### AIM OF THE EXERCISE:
Return the data exactly, apart from leaving out the pictures.
--- START ---
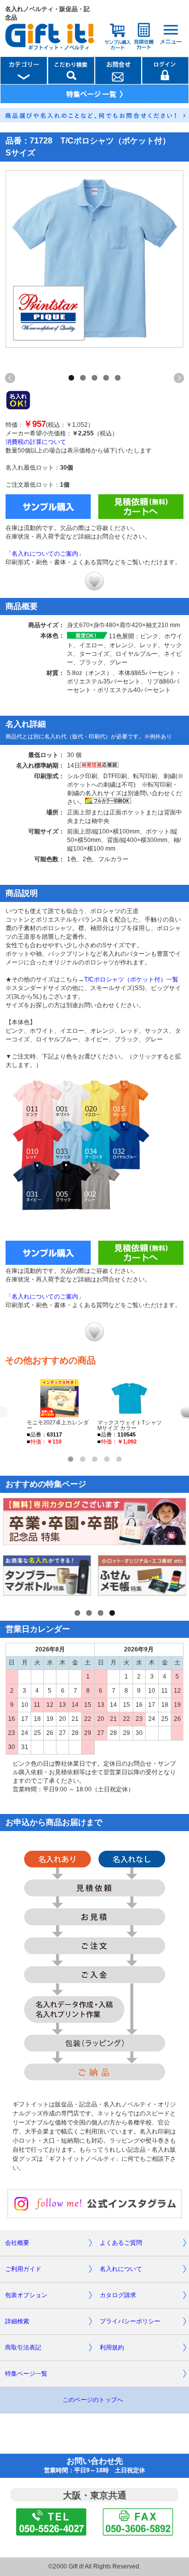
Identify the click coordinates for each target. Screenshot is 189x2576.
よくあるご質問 (121, 2242)
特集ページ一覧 (26, 2373)
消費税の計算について (36, 441)
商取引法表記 (23, 2347)
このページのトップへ (92, 2399)
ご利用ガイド (23, 2268)
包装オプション (26, 2295)
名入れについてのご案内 (45, 553)
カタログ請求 (118, 2295)
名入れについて (121, 2268)
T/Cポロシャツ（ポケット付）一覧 (131, 979)
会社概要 (17, 2242)
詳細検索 (17, 2321)
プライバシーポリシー (130, 2321)
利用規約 (112, 2347)
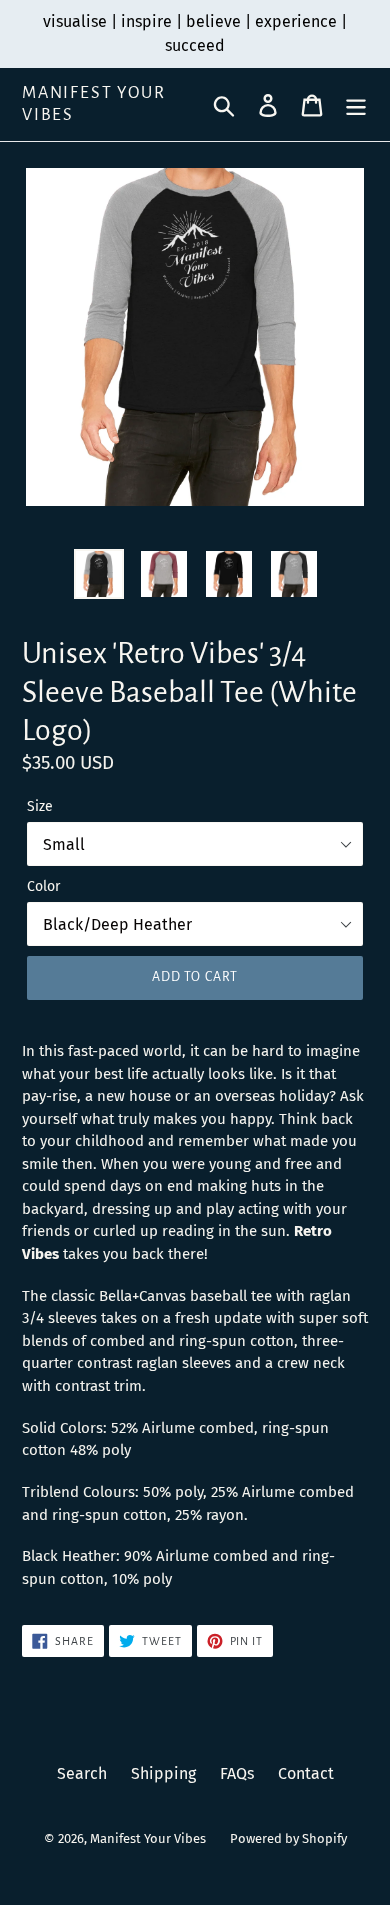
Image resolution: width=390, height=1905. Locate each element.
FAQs (237, 1773)
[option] (99, 574)
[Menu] (356, 104)
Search (82, 1773)
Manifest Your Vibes (93, 104)
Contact (306, 1773)
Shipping (163, 1773)
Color (43, 886)
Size (40, 806)
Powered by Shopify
--- END ---
### WRITTEN ANSWER:
Identify the click coordinates for each target. Screenshot is 189x2576.
よくあるご質問 (121, 2242)
特集ページ一覧 (26, 2373)
消費税の計算について (36, 441)
商取引法表記 (23, 2347)
このページのトップへ (92, 2399)
ご利用ガイド (23, 2268)
包装オプション (26, 2295)
名入れについてのご案内 (45, 553)
カタログ請求 (118, 2295)
名入れについて (121, 2268)
T/Cポロシャツ（ポケット付）一覧 (131, 979)
会社概要 (17, 2242)
詳細検索 (17, 2321)
プライバシーポリシー (130, 2321)
利用規約 (112, 2347)
Image resolution: width=390, height=1905. Locate each element.
FAQs (237, 1773)
[option] (99, 574)
[Menu] (356, 104)
Search (82, 1773)
Manifest Your Vibes (93, 104)
Contact (306, 1773)
Shipping (163, 1773)
Color (43, 886)
Size (40, 806)
Powered by Shopify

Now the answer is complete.